Os pesquisadores analisaram amostras de tecido retiniano e cerebral coletadas ao longo de 14 anos de 86 doadores humanos com doença de Alzheimer e comprometimento cognitivo leve. O material foi comparado ao de pessoas com função cognitiva normal. Então, os cientistas estudaram as características físicas da retina dos indivíduos com neurodegeneração, medindo e mapeando marcadores de inflamação, além de avaliar proteínas presentes nos olhos e nos cérebros dos pacientes.
Entre as descobertas, está uma superabundância de uma proteína chamada beta-amiolide em células cerebrais que fazem a ponte entre a entrada do estímulo visual na retina e o nervo óptico. Já se sabe há muitos anos que, no Alzheimer, a substância se aglomera, formando placas que interrompem as funções cerebrais.
No cérebro saudável, células chamadas microglias fazem a limpeza das proteínas beta-amiloide. Porém, os pesquisadores de Cedars-Sinais descobriram que, nos pacientes com a doença neurodegenerativa, havia até menos 80% estruturas do tipo, tanto na retina quanto nos tecidos cerebrais. Além disso, foram identificadas moléculas específicas e vias biológicas responsável pela inflamação e morte tecidual nos dois órgãos.
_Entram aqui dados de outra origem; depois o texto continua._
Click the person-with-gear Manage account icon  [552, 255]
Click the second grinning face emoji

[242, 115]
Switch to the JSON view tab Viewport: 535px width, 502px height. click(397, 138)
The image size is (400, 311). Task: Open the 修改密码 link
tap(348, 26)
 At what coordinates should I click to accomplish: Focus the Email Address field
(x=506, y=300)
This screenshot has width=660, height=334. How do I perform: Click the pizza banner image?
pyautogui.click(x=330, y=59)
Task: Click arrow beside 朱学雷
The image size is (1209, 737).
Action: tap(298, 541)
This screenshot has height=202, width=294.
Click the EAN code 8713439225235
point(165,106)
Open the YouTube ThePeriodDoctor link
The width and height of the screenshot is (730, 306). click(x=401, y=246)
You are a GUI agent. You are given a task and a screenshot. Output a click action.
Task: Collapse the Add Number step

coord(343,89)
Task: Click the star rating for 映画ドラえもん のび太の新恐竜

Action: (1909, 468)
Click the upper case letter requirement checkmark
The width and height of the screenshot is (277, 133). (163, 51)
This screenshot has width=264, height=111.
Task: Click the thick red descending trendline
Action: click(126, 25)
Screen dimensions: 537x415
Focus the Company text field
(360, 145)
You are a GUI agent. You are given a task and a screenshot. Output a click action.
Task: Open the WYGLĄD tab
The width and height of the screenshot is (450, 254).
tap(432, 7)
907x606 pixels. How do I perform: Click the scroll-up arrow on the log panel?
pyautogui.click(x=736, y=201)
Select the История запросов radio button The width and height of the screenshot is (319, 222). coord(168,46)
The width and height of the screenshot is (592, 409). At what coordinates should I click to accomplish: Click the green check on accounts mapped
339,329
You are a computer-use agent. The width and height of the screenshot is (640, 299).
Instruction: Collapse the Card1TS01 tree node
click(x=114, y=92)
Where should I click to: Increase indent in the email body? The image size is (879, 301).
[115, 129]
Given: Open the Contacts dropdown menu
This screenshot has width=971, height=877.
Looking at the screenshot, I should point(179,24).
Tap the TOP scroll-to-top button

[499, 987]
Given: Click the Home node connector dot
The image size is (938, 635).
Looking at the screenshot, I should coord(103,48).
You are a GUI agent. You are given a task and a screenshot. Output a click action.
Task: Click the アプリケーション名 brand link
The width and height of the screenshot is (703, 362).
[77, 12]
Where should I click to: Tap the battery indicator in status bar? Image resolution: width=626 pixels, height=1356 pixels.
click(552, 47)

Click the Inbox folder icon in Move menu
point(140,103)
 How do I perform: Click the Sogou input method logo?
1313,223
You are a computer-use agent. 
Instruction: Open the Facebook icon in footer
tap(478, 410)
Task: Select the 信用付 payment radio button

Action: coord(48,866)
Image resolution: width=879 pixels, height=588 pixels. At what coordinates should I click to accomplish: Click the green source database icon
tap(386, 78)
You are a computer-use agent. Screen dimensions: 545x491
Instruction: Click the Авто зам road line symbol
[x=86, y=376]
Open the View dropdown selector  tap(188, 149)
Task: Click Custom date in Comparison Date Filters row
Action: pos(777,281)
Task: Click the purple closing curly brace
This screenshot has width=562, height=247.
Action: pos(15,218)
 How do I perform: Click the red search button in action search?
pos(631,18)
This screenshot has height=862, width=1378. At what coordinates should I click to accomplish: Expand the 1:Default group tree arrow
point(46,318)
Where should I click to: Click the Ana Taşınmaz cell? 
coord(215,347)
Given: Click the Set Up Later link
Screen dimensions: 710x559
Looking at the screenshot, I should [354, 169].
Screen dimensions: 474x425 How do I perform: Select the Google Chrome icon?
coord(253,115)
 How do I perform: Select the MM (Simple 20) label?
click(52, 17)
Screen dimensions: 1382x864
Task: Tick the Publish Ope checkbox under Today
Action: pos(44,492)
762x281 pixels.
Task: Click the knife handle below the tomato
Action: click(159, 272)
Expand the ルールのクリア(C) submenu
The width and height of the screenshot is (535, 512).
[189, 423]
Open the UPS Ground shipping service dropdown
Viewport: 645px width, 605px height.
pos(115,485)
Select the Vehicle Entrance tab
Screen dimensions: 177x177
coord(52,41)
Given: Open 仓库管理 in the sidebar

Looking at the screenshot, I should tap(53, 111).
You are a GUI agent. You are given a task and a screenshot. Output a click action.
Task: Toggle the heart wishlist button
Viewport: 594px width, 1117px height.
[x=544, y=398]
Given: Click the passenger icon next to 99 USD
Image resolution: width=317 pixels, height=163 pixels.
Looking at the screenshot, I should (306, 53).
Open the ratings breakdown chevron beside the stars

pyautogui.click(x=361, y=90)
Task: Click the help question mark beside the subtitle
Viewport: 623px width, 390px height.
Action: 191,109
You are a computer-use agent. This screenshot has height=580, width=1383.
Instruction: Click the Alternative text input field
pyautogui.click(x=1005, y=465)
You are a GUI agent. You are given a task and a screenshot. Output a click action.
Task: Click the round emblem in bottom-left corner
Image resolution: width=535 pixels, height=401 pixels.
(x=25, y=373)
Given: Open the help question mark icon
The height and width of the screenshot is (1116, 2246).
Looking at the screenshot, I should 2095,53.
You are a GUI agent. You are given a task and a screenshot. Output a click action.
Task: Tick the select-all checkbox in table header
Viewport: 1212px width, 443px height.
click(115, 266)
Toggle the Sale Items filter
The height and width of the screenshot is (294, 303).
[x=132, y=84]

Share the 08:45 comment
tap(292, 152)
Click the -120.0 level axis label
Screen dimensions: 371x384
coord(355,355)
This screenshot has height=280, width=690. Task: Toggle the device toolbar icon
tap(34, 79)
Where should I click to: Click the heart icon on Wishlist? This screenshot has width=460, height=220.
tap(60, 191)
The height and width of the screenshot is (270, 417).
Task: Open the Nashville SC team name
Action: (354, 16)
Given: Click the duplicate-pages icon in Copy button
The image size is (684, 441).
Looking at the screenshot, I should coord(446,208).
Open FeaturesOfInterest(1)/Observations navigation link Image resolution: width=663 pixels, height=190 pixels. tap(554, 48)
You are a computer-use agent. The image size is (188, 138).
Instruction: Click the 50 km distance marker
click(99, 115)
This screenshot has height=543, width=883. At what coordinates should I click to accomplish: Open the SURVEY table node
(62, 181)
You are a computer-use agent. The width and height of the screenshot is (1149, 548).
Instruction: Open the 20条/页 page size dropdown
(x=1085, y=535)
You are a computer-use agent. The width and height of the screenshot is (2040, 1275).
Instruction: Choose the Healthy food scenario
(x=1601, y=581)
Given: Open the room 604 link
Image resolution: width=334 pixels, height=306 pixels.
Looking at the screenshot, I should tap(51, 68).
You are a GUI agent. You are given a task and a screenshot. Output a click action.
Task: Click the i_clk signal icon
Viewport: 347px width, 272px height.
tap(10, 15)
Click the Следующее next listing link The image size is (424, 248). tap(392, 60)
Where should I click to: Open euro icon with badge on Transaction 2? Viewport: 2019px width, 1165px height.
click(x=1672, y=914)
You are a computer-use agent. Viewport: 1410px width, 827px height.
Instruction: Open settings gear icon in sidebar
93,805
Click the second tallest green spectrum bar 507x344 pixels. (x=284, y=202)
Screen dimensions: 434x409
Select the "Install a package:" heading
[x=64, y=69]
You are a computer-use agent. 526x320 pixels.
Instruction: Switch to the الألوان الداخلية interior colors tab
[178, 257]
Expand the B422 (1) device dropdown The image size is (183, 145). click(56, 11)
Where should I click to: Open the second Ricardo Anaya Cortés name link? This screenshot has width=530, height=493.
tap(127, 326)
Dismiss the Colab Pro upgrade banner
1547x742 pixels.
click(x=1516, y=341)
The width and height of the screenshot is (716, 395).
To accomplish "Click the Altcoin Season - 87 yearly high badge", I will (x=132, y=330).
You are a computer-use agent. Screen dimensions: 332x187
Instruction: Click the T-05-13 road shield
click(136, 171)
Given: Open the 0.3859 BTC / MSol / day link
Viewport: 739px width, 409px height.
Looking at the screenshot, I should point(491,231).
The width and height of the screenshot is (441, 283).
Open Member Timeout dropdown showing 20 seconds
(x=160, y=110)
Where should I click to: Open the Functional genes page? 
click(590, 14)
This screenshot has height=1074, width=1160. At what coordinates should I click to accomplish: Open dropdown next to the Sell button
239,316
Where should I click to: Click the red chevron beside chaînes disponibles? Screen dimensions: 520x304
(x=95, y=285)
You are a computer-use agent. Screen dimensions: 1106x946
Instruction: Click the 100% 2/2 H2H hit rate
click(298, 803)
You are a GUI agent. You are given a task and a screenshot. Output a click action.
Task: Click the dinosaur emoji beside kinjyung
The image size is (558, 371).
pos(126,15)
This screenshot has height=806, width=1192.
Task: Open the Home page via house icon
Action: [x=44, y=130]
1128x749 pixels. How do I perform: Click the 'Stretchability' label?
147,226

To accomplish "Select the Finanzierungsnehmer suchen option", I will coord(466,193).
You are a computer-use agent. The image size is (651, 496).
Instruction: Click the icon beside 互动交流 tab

“Essas mudanças na retina se correlacionam com mudanças em partes do cérebro chamadas córtices entorrinal e temporal, um centro de memória, navegação e percepção do tempo”, disse, em nota, Maya Mamaoui- Koronyo, professora de Neurocirurgia, Neurologia e Ciências Biomédicas no Cedars-Sinai e autora sênior do estudo. “Essas descobertas podem eventualmente levar ao desenvolvimento de técnicas de imagem que nos permitam diagnosticar a doença de Alzheimer mais cedo e com mais precisão e monitorar sua progressão de forma não invasiva, olhando através do olho.”
Palavra de especialista // Alterações progressivas
As doenças do sistema nervoso central estão relacionadas também com uma perda visual progressiva, com alteração da sensibilidade da visão para algumas situações. Como isso é muito tênue, muitas das vezes passa desapercebido pelos familiares e pelo próprio paciente, pois você pode ter alterações de cores e uma sensibilidade maior ao ofuscamento, mas, no dia-a-dia, a visão continua boa — o que ele está perdendo são algumas sensibilidades e para, isso, é preciso fazer alguns testes mais apropriados. Esses testes mostrarão se o paciente está tendo uma alteração progressiva de doenças neurológicas, porque o olho é uma extensão do sistema nervoso central. Então, as doenças que afetam o sistema nervoso central também acabam afetando a qualidade visual — nem sempre a quantidade de visão. Nós precisamos estar atentos e por isso que é muito importante fazer avaliações oftalmológicas frequentes e, dependendo do resultado, o médico pode solicitar alguns exames complementares para poder acompanhar adequadamente esse paciente.